Your instructions: Rewrite the material starting with the line containing "You are a computer-use agent. The image" and going on through the line containing "Action: (231, 27)", putting "Progressive" wherever "Allstate" appears and leaving everything else unchanged.

(Records from a data source)

++++++++++

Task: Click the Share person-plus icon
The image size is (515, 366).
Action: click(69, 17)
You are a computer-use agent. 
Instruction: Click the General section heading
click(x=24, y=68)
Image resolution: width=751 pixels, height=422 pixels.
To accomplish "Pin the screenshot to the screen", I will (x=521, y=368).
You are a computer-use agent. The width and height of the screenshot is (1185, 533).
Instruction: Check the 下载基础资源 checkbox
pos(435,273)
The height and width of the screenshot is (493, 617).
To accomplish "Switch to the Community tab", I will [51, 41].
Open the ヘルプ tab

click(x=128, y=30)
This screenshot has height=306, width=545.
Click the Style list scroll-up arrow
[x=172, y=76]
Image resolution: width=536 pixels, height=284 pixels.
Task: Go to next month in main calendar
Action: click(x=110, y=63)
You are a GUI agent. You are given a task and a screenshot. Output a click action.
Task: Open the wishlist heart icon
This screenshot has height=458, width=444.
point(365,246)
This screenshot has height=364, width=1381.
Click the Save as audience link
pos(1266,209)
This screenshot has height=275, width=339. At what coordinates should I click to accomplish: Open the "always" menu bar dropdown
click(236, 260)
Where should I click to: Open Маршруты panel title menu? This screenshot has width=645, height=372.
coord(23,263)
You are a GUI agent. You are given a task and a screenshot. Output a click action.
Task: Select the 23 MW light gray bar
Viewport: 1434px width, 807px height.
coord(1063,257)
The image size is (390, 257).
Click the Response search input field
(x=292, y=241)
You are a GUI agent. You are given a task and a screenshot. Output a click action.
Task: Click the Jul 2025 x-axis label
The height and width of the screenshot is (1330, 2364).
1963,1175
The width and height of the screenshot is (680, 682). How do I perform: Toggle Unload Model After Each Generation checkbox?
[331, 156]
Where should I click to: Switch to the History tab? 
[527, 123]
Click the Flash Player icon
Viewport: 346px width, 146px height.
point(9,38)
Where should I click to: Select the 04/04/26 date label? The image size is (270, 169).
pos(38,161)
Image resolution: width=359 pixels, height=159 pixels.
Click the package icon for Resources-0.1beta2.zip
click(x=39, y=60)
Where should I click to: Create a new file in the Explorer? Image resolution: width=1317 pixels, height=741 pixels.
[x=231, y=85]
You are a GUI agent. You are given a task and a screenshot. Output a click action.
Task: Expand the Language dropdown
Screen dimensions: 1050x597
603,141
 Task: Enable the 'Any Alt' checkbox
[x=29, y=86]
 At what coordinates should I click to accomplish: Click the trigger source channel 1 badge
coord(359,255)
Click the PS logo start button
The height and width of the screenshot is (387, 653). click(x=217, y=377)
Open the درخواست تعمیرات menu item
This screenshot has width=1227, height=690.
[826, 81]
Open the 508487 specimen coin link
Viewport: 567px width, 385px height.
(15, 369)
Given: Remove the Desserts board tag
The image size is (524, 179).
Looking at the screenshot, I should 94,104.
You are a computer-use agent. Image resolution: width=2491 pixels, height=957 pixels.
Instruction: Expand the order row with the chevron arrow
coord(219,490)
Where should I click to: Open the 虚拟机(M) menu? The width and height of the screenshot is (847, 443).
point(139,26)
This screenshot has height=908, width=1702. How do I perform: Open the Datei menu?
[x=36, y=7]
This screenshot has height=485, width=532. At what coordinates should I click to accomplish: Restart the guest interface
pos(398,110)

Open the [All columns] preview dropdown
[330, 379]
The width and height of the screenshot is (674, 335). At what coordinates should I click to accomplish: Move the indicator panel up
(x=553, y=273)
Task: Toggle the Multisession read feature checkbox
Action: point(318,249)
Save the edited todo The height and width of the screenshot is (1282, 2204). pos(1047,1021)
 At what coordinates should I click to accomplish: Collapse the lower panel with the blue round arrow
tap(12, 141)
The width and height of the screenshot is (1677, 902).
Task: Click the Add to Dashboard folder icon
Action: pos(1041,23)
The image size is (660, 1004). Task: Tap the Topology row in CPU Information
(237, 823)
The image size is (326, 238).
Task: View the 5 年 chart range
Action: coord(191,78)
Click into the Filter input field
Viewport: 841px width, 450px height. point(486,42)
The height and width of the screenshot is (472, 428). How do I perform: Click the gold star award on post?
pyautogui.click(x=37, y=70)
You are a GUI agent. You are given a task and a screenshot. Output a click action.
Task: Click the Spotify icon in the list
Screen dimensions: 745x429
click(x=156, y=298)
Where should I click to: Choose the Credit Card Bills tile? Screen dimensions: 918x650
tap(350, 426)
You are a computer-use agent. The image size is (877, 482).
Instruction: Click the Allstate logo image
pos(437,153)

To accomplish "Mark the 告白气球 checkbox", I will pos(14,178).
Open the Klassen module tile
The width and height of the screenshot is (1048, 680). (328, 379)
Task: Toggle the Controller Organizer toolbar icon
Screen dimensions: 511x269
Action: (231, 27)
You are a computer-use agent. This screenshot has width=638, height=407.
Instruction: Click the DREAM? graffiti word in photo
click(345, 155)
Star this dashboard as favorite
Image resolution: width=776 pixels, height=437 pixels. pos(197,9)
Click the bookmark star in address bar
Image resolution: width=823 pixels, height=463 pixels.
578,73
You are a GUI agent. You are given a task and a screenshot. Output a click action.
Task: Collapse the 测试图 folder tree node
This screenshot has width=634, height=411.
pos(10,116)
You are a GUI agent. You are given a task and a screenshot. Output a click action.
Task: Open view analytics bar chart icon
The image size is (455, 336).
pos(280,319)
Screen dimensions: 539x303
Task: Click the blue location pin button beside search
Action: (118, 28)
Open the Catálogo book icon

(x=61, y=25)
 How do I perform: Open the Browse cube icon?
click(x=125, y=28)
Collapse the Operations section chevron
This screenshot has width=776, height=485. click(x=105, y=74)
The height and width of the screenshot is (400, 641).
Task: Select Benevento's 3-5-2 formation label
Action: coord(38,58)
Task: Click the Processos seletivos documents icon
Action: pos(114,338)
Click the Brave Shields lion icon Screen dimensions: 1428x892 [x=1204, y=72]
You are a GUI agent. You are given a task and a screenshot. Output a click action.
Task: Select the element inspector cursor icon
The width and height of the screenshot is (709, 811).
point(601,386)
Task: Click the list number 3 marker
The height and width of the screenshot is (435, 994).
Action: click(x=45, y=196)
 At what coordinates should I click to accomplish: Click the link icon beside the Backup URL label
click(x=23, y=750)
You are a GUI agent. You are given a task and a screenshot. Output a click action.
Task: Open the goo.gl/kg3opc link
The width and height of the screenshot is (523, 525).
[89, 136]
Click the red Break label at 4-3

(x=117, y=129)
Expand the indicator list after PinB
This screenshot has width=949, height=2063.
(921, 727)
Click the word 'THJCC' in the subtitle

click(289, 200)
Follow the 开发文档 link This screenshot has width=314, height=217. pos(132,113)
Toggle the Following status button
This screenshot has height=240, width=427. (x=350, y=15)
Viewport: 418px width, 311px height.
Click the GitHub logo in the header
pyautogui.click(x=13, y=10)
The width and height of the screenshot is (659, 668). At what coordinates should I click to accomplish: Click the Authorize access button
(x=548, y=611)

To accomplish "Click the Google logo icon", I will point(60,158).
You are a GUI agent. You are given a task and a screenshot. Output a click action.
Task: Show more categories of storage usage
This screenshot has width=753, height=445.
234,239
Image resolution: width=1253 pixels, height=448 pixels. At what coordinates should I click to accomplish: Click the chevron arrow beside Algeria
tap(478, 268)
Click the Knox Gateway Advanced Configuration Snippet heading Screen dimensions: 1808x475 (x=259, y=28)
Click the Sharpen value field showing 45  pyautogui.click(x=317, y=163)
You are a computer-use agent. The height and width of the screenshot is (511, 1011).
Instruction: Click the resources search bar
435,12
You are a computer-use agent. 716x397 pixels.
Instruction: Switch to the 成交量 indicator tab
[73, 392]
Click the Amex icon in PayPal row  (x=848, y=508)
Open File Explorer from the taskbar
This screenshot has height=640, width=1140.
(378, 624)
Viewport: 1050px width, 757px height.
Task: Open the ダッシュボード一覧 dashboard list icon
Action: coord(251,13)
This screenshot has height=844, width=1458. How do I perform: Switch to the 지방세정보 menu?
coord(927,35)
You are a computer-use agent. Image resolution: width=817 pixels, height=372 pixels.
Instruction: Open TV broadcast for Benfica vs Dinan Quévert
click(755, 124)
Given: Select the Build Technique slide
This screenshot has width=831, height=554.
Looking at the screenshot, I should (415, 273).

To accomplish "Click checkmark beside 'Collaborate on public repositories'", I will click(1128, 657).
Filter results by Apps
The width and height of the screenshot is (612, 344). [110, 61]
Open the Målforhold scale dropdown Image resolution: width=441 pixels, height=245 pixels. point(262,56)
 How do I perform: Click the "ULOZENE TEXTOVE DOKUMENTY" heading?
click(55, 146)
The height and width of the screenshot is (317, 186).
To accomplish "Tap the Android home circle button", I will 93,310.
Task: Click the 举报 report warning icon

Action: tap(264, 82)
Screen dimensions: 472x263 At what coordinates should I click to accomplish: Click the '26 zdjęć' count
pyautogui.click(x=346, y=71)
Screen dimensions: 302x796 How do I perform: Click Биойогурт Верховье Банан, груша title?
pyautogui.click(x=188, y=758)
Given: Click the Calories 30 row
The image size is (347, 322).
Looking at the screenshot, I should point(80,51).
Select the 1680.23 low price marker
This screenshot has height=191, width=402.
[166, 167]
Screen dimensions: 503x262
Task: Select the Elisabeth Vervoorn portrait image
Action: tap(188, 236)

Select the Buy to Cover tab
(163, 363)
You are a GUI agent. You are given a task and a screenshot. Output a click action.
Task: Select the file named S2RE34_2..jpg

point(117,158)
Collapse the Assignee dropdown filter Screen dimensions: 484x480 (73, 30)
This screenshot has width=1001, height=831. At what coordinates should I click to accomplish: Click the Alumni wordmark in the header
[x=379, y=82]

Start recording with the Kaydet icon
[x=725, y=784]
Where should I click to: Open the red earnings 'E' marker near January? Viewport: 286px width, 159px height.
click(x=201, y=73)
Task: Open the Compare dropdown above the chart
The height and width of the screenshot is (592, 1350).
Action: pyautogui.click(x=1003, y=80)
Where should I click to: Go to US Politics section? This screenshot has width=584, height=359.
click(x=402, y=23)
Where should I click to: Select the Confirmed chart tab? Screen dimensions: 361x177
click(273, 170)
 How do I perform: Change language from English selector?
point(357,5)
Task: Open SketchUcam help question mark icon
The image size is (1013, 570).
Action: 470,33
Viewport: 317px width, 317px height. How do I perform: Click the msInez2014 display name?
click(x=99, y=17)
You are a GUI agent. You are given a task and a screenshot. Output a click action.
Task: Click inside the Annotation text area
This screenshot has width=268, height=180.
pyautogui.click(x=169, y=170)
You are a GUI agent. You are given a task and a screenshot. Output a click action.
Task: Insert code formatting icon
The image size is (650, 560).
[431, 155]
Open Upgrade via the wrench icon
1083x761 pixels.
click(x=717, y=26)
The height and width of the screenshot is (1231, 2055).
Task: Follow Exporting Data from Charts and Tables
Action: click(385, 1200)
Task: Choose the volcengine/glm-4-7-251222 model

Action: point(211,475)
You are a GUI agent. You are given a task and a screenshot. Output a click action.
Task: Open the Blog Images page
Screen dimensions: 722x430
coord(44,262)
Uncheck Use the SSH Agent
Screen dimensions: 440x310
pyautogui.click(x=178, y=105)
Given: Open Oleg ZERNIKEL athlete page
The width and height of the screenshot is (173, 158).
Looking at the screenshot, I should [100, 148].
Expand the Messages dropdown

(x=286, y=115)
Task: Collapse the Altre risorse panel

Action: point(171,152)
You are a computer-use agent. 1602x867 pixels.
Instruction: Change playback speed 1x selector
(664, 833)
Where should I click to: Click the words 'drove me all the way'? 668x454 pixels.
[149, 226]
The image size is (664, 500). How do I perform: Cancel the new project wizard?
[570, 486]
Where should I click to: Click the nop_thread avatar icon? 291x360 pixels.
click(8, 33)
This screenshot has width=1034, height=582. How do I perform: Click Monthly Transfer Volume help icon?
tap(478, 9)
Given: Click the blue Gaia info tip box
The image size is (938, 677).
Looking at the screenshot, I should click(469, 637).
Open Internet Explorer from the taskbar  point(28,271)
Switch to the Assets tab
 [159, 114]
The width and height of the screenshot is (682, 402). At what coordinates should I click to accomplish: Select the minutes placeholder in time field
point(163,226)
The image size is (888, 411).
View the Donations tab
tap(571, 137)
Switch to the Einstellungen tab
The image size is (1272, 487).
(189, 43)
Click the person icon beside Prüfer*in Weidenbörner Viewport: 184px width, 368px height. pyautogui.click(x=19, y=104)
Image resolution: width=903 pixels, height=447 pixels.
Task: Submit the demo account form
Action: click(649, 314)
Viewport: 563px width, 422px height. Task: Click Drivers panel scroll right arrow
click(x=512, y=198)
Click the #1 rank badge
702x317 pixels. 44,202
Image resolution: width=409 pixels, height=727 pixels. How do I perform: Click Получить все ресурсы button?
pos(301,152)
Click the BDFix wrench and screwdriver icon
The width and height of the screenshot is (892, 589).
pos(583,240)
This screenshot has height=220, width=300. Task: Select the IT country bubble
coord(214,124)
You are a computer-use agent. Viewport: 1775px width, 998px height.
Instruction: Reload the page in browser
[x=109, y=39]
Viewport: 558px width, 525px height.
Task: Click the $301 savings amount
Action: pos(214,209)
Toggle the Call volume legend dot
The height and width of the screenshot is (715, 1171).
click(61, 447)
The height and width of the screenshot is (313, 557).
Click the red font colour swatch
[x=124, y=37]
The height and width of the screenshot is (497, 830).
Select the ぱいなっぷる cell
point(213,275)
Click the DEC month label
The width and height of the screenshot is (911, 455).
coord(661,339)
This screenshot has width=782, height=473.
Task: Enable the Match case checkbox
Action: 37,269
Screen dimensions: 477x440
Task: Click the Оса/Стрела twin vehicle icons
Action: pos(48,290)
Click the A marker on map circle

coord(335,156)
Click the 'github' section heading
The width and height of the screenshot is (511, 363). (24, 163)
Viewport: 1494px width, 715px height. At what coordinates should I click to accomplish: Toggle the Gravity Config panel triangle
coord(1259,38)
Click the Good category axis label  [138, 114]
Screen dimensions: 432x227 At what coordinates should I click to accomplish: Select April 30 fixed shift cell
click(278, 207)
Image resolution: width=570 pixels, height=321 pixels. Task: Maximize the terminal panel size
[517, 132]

++++++++++

Task solution:
You are a computer-use agent. The image size is (877, 482).
Instruction: Click the Progressive logo image
pos(437,153)

To accomplish "Mark the 告白气球 checkbox", I will pos(14,178).
Open the Klassen module tile
The width and height of the screenshot is (1048, 680). (328, 379)
Task: Toggle the Controller Organizer toolbar icon
Screen dimensions: 511x269
Action: (231, 27)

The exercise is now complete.